You may not have paid attention to changes made to the basic salary threshold by the New York Department of Labor in Dec. 2016. Perhaps that was because it didn't affect you in 2017. Now that it's a new year, your employment status may have changed, and you may now be eligible for overtime even as a salaried employee.
You may be wondering how that's possible since all salaried employees are exempt from overtime. Right? The simple and confusing answer to that question is not necessarily. In order to remain exempt and not earn overtime pay, your salary must be at or above a certain level.
What's the difference between non-exempt and exempt?
Under federal and state labor laws, all employees fit into one of the two following categories:
- Non-exempt employees receive a pay rate of at least minimum wage and earn overtime for any hours worked over 40 hours in a workweek. Most employers pay non-exempt employees on an hourly basis, but they can pay them a salary as well.
- Exempt employees do not fall under the minimum wage and overtime requirements. These employees most often receive a salary and work in administrative, executive and other professional positions.
When the federal Department of Labor increased the minimum salary threshold for exempt employees in 2016, the state of New York followed suit.
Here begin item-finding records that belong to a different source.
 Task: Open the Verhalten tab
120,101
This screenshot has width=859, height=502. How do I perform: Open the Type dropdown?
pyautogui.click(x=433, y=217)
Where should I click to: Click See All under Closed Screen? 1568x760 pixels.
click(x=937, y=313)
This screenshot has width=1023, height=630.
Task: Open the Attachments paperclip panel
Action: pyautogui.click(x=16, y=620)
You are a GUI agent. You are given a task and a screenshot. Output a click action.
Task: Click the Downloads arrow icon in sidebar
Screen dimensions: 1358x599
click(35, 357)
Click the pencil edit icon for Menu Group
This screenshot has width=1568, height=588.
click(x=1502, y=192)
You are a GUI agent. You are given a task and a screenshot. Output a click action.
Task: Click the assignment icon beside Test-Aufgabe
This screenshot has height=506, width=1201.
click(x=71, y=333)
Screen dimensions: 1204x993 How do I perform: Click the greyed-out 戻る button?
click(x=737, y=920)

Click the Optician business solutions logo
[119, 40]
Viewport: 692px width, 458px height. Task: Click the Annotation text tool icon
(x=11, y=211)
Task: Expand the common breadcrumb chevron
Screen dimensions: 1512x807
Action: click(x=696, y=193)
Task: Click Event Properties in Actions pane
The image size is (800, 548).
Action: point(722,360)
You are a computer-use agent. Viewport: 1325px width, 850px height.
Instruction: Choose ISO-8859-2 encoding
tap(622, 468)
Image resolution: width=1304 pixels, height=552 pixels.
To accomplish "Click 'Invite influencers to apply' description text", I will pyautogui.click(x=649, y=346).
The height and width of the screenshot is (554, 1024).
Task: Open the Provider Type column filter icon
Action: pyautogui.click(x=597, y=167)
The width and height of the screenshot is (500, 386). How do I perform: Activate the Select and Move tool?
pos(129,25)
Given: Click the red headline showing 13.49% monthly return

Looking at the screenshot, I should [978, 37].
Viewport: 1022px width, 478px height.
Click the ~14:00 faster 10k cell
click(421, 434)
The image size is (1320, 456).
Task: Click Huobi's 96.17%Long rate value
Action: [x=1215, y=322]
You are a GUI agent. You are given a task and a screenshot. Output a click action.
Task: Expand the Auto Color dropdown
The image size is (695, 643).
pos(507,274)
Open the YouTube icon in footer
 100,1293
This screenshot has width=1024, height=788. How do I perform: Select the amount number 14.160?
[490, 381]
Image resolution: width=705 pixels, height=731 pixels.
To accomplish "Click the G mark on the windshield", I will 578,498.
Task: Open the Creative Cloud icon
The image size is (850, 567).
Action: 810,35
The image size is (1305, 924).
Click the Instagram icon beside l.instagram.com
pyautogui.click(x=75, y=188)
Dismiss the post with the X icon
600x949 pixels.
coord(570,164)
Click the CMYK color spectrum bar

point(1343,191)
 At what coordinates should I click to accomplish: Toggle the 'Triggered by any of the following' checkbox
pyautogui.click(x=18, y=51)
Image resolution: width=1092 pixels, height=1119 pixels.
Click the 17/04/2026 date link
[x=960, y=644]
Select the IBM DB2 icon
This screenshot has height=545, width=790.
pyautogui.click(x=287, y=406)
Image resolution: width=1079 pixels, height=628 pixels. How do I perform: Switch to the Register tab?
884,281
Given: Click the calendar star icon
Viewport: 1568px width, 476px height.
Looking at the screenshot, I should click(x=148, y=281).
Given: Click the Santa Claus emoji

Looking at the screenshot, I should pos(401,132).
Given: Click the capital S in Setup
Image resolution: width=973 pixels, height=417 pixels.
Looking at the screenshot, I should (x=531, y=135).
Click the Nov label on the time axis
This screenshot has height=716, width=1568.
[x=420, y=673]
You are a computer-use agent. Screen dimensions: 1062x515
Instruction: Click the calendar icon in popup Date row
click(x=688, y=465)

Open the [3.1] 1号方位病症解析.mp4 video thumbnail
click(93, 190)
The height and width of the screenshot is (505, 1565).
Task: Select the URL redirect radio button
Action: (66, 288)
This means that, if your salary falls below a certain amount, you may receive overtime pay now.
How do I know if I now qualify for overtime pay?
As of Dec. 31, 2017, you qualified for overtime pay if your salary falls below the following:
- If you live in New York City and your employer has 11 or more employees, your status changed if you make less than $975 per week.
- If you live in New York City and your employer has 10 or fewer employees, your status changed if you make less than $900 per week.
- If you live in Westchester, Suffolk or Nassau counties, your status changed if you make less than $875 per week.
- If you live in any other part of New York, your status changed if you make less than $780 per week.
Your employer had the option of keeping you as an exempt employee and raising your salary above the minimum salary threshold outlined above or changing your classification to non-exempt and paying you overtime.
My pay hasn't changed at all, but I make less than the threshold
If you didn't receive a raise this year and are not receiving overtime pay for any hours over 40 that you worked in a workweek, your employer violated the law. In order to be sure, you could request a consultation with a New York employment lawyer to review your situation. If it turns out that your employer did violate the law, discussing your legal options would be the next step.